What is the size of the diagonal of a rectangle whose length is twice its width plus 3.5 cm and has a perimeter of 59.5 cm showing all work?

Answer 1

Let the shorter side be 'a'. Then the longer side is 2a + 3.5

To find the perimeter we add the 4 sides: a+a+(2a+3.5) + (2a+3.5) = 6a+7

Now we know the perimeter is 59.5cm

So 6a+7=59.5

==> 6a = 52.5

==> a = 52.5 ÷ 6 = 8.75

So the shorter side is 8.75 and the longer side is (2 * 8.75) + 3.5 = 21. (where * means multiply)

Now to find the diagonal, we use Pythagoras a^2 + b^2 = c^2 (where ^2 means to the power of 2 or squared)

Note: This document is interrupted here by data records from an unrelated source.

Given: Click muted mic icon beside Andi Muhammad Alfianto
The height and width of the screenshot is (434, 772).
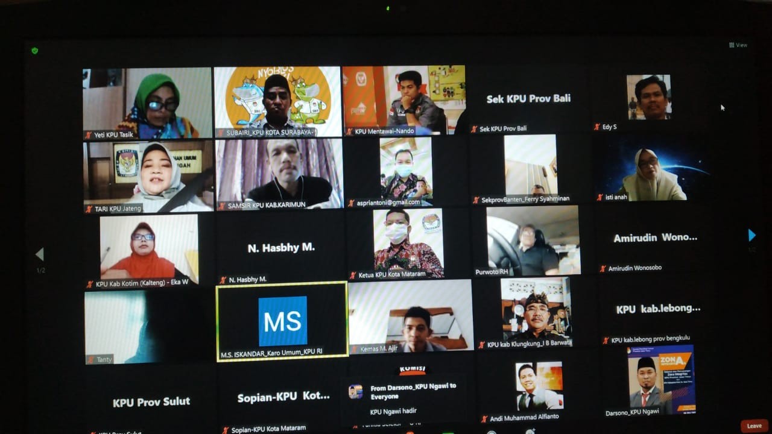Looking at the screenshot, I should point(484,417).
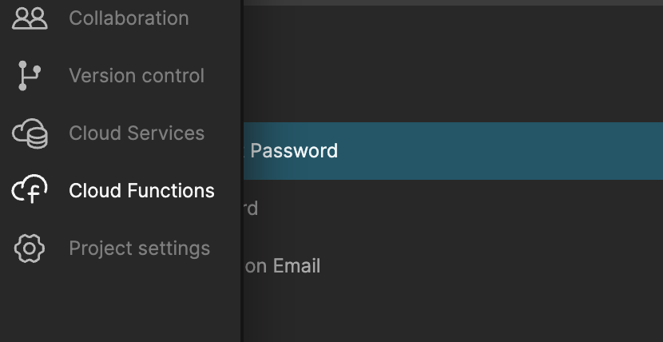Open the Project settings text label
Viewport: 663px width, 342px height.
[139, 249]
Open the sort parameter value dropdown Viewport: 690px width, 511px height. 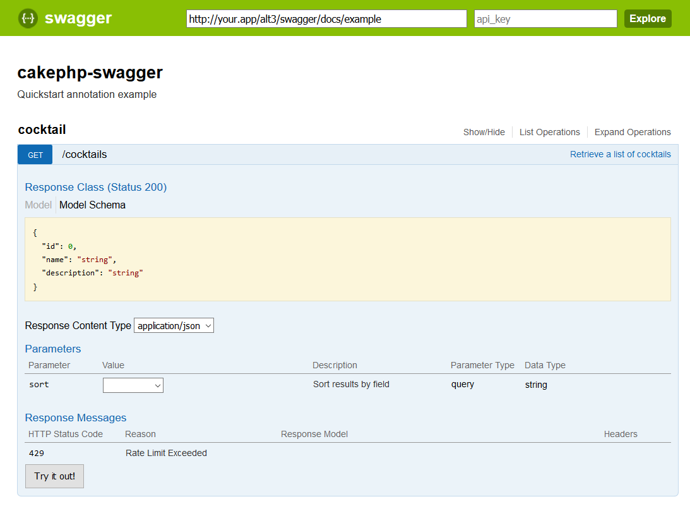tap(133, 385)
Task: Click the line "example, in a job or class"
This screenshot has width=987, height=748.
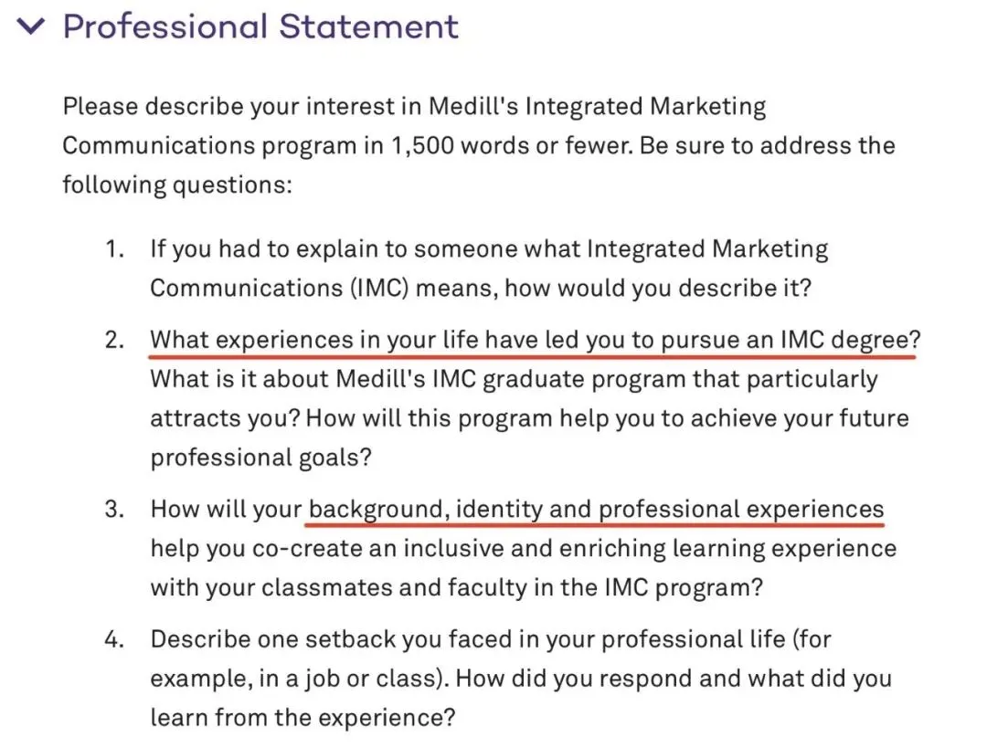Action: (521, 679)
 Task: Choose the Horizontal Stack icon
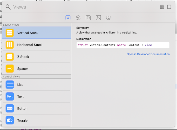pyautogui.click(x=10, y=45)
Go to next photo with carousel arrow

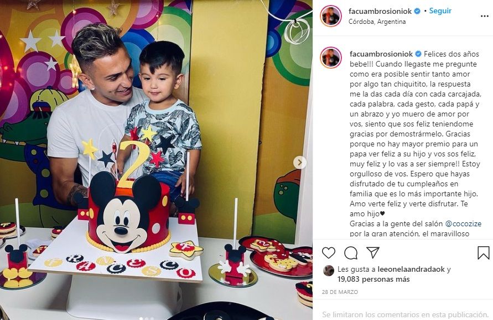[x=300, y=162]
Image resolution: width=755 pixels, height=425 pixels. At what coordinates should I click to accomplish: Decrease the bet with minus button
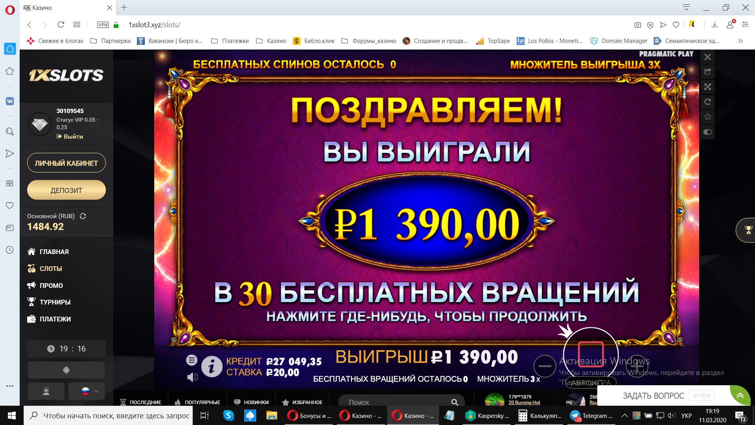pyautogui.click(x=545, y=366)
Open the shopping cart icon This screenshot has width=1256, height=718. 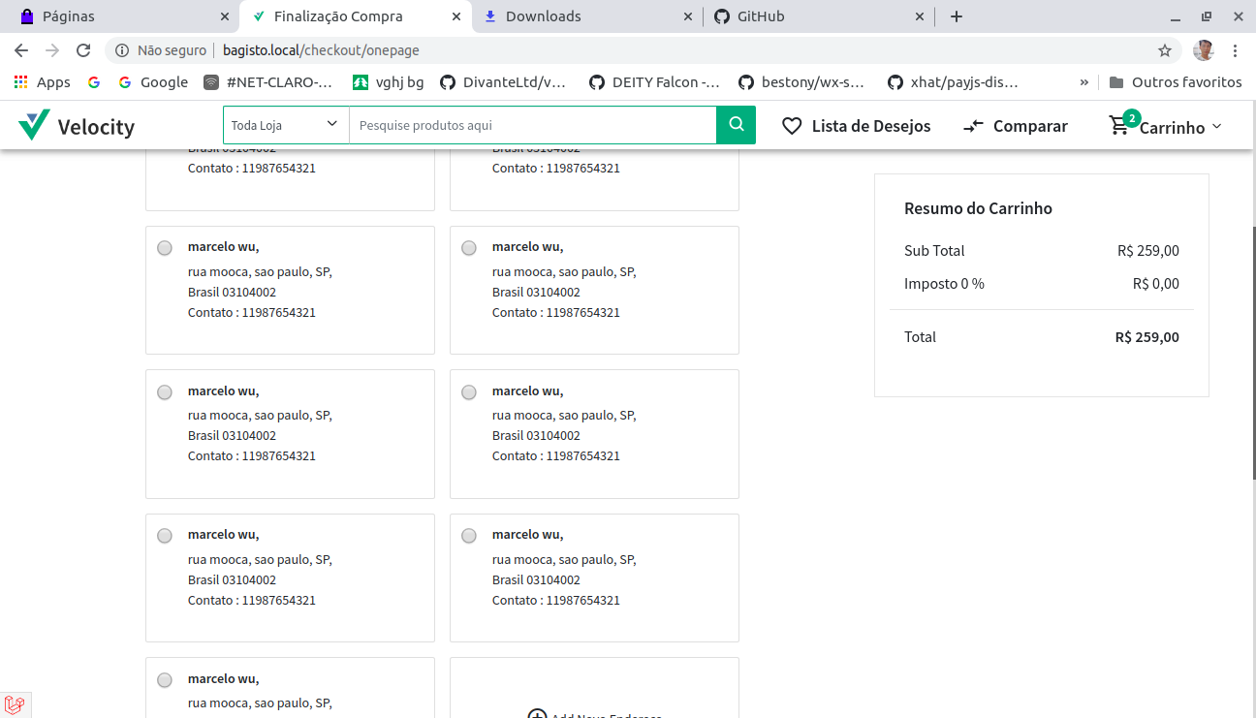pyautogui.click(x=1120, y=125)
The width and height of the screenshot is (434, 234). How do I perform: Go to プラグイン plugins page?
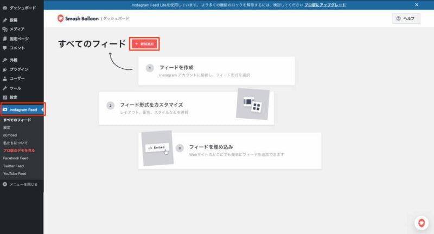coord(18,69)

So substituting the two sides of the rectangle,

c^2 (the diagonal) = 21^2 + (8.75)^2 = 441 + 76.5625 = 517.5625

==> c = sq rt (517.5625) = 27.75cm

Additional Information:-

All of the above is correct except for the fact that the square root of 517.5625 is 22.75cm which is the length of the diagonal

Answer 2

You first need to find out the length and width. Write one equation for the relation between length and width (l = 2w + 3.5), one for the perimeter (stating that the perimeter is the sum of the four sides), and calculate "l" and "w". Then use Pythagoras's Law to find the diagonal.